* YOUR INSTRUCTIONS
Pictures are not part of the copy; retype all the records below exactly.

[Collection entries]
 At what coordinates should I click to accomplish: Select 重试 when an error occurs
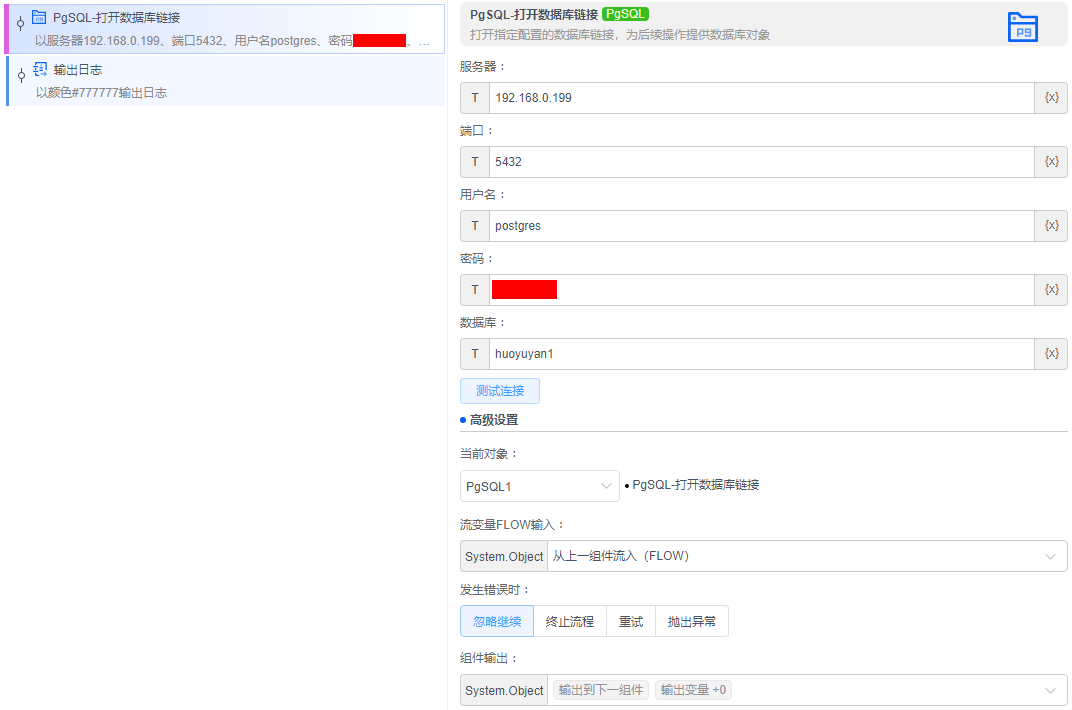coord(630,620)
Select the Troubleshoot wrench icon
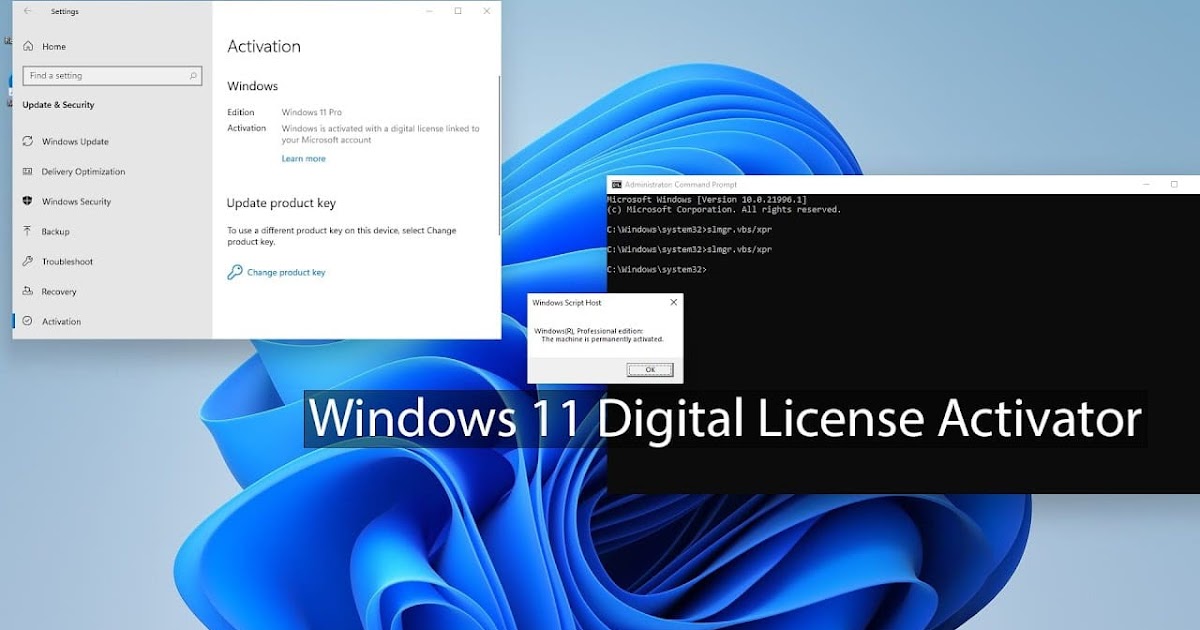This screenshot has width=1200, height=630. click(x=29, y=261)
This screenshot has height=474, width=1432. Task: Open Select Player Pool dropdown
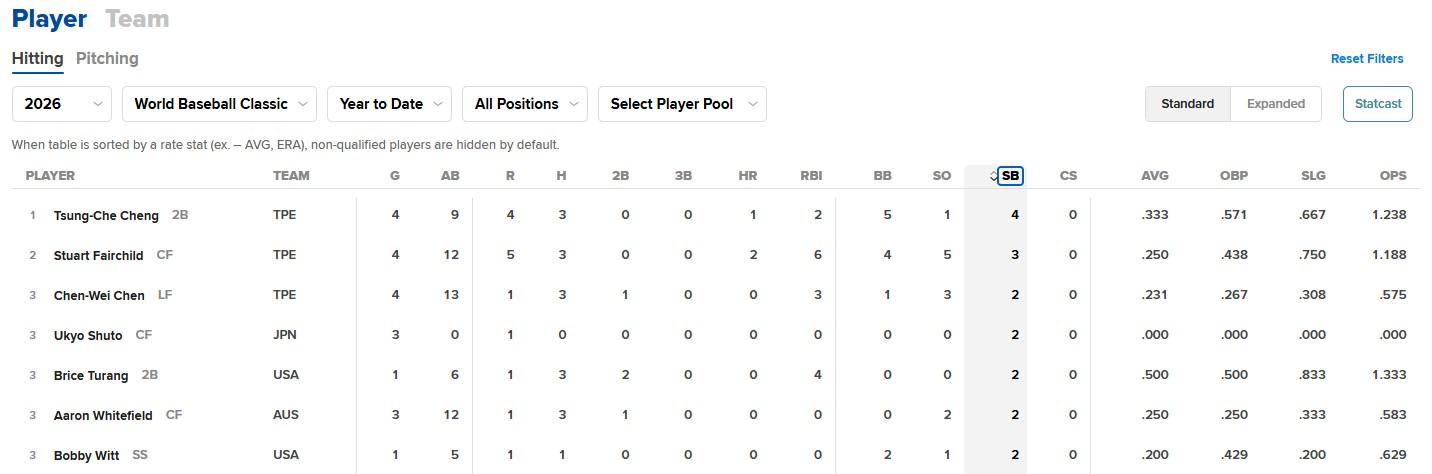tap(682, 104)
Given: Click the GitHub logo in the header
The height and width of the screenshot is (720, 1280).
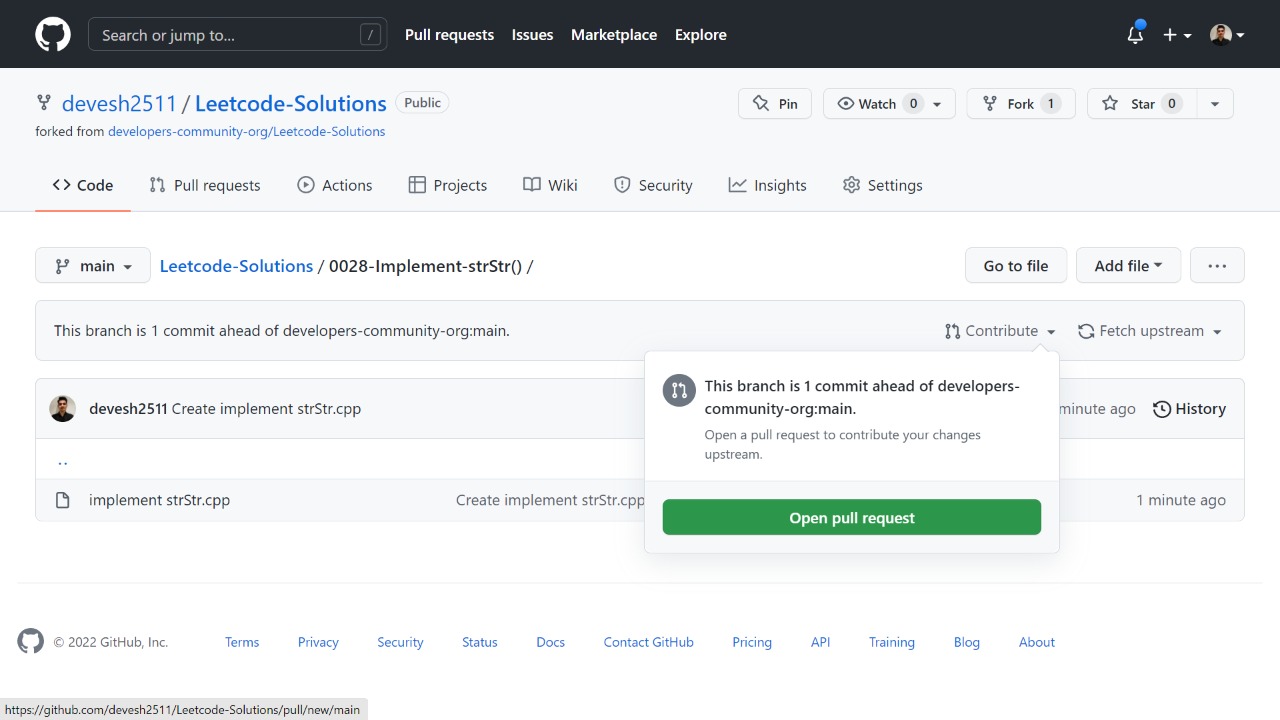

* SOLVED EXERCISE
 At what coordinates should I click to accomplish: Select 重试 when an error occurs
coord(630,620)
Select the Troubleshoot wrench icon
This screenshot has width=1200, height=630. click(x=29, y=261)
This screenshot has height=474, width=1432. Task: Open Select Player Pool dropdown
tap(682, 104)
Given: Click the GitHub logo in the header
The height and width of the screenshot is (720, 1280).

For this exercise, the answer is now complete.